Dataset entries
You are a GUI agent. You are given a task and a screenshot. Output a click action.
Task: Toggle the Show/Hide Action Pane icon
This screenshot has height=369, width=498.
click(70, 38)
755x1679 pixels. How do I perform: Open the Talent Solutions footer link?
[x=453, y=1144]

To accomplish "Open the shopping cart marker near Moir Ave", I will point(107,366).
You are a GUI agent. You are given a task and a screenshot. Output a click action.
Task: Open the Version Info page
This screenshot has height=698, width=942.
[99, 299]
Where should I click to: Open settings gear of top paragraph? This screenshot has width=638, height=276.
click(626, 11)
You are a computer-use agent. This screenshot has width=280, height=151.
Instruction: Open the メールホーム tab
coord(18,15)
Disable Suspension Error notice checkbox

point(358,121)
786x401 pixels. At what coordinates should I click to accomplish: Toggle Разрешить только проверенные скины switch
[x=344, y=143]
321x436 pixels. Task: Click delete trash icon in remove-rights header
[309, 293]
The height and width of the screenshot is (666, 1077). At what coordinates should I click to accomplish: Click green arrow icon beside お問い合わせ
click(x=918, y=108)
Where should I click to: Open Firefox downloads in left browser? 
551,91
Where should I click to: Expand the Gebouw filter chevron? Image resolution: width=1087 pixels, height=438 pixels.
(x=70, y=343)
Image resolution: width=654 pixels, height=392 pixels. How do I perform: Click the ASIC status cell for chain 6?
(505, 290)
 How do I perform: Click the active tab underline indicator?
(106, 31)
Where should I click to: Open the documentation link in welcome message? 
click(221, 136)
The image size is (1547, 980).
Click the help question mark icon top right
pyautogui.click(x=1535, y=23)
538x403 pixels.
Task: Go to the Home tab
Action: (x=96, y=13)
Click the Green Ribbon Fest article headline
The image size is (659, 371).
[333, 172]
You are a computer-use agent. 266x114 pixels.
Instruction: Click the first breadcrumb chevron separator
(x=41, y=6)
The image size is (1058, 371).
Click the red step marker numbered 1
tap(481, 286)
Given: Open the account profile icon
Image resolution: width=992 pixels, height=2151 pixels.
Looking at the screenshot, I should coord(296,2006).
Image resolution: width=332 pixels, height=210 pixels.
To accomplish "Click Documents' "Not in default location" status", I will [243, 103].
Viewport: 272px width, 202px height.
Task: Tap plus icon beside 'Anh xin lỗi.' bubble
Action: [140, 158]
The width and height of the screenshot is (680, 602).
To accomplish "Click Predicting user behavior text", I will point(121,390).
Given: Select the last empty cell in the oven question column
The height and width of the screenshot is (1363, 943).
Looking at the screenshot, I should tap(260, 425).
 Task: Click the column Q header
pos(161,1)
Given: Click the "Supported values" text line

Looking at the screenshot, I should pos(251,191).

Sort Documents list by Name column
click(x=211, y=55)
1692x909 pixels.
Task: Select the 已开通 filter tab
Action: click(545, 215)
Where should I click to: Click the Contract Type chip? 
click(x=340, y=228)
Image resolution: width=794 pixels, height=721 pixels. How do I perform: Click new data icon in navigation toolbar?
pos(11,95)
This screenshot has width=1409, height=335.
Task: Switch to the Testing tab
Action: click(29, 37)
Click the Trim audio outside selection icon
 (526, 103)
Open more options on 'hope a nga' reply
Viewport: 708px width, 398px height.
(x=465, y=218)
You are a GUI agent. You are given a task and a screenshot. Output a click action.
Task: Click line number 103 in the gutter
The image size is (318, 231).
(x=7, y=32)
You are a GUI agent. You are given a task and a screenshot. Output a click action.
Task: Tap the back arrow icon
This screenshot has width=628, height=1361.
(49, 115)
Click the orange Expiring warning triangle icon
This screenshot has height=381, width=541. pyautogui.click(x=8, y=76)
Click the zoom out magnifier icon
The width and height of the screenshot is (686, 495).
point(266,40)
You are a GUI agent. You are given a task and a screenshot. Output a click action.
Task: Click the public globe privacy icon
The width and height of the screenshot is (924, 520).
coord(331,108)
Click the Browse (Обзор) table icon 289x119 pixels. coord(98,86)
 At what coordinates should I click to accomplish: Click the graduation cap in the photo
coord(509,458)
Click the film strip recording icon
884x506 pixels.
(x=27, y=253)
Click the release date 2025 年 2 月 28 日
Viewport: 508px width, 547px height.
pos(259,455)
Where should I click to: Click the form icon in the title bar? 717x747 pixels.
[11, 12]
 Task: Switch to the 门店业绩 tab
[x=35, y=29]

» PROMPT:
Without altering a single word, reproduce the entries above.

» ANSWER TO THE PROBLEM:
You are a GUI agent. You are given a task and a screenshot. Output a click action.
Task: Toggle the Show/Hide Action Pane icon
This screenshot has height=369, width=498.
click(70, 38)
755x1679 pixels. How do I perform: Open the Talent Solutions footer link?
[x=453, y=1144]

To accomplish "Open the shopping cart marker near Moir Ave", I will point(107,366).
You are a GUI agent. You are given a task and a screenshot. Output a click action.
Task: Open the Version Info page
This screenshot has height=698, width=942.
[99, 299]
Where should I click to: Open settings gear of top paragraph? This screenshot has width=638, height=276.
click(626, 11)
You are a computer-use agent. This screenshot has width=280, height=151.
Instruction: Open the メールホーム tab
coord(18,15)
Disable Suspension Error notice checkbox

point(358,121)
786x401 pixels. At what coordinates should I click to accomplish: Toggle Разрешить только проверенные скины switch
[x=344, y=143]
321x436 pixels. Task: Click delete trash icon in remove-rights header
[309, 293]
The height and width of the screenshot is (666, 1077). At what coordinates should I click to accomplish: Click green arrow icon beside お問い合わせ
click(x=918, y=108)
Where should I click to: Open Firefox downloads in left browser? 
551,91
Where should I click to: Expand the Gebouw filter chevron? Image resolution: width=1087 pixels, height=438 pixels.
(x=70, y=343)
Image resolution: width=654 pixels, height=392 pixels. How do I perform: Click the ASIC status cell for chain 6?
(505, 290)
 How do I perform: Click the active tab underline indicator?
(106, 31)
Where should I click to: Open the documentation link in welcome message? 
click(221, 136)
The image size is (1547, 980).
Click the help question mark icon top right
pyautogui.click(x=1535, y=23)
538x403 pixels.
Task: Go to the Home tab
Action: (x=96, y=13)
Click the Green Ribbon Fest article headline
The image size is (659, 371).
[333, 172]
You are a computer-use agent. 266x114 pixels.
Instruction: Click the first breadcrumb chevron separator
(x=41, y=6)
The image size is (1058, 371).
Click the red step marker numbered 1
tap(481, 286)
Given: Open the account profile icon
Image resolution: width=992 pixels, height=2151 pixels.
Looking at the screenshot, I should coord(296,2006).
Image resolution: width=332 pixels, height=210 pixels.
To accomplish "Click Documents' "Not in default location" status", I will [243, 103].
Viewport: 272px width, 202px height.
Task: Tap plus icon beside 'Anh xin lỗi.' bubble
Action: [140, 158]
The width and height of the screenshot is (680, 602).
To accomplish "Click Predicting user behavior text", I will point(121,390).
Given: Select the last empty cell in the oven question column
The height and width of the screenshot is (1363, 943).
Looking at the screenshot, I should tap(260, 425).
 Task: Click the column Q header
pos(161,1)
Given: Click the "Supported values" text line

Looking at the screenshot, I should pos(251,191).

Sort Documents list by Name column
click(x=211, y=55)
1692x909 pixels.
Task: Select the 已开通 filter tab
Action: click(545, 215)
Where should I click to: Click the Contract Type chip? 
click(x=340, y=228)
Image resolution: width=794 pixels, height=721 pixels. How do I perform: Click new data icon in navigation toolbar?
pos(11,95)
This screenshot has width=1409, height=335.
Task: Switch to the Testing tab
Action: click(29, 37)
Click the Trim audio outside selection icon
 (526, 103)
Open more options on 'hope a nga' reply
Viewport: 708px width, 398px height.
(x=465, y=218)
You are a GUI agent. You are given a task and a screenshot. Output a click action.
Task: Click line number 103 in the gutter
The image size is (318, 231).
(x=7, y=32)
You are a GUI agent. You are given a task and a screenshot. Output a click action.
Task: Tap the back arrow icon
This screenshot has width=628, height=1361.
(49, 115)
Click the orange Expiring warning triangle icon
This screenshot has height=381, width=541. pyautogui.click(x=8, y=76)
Click the zoom out magnifier icon
The width and height of the screenshot is (686, 495).
point(266,40)
You are a GUI agent. You are given a task and a screenshot. Output a click action.
Task: Click the public globe privacy icon
The width and height of the screenshot is (924, 520).
coord(331,108)
Click the Browse (Обзор) table icon 289x119 pixels. coord(98,86)
 At what coordinates should I click to accomplish: Click the graduation cap in the photo
coord(509,458)
Click the film strip recording icon
884x506 pixels.
(x=27, y=253)
Click the release date 2025 年 2 月 28 日
Viewport: 508px width, 547px height.
pos(259,455)
Where should I click to: Click the form icon in the title bar? 717x747 pixels.
[11, 12]
 Task: Switch to the 门店业绩 tab
[x=35, y=29]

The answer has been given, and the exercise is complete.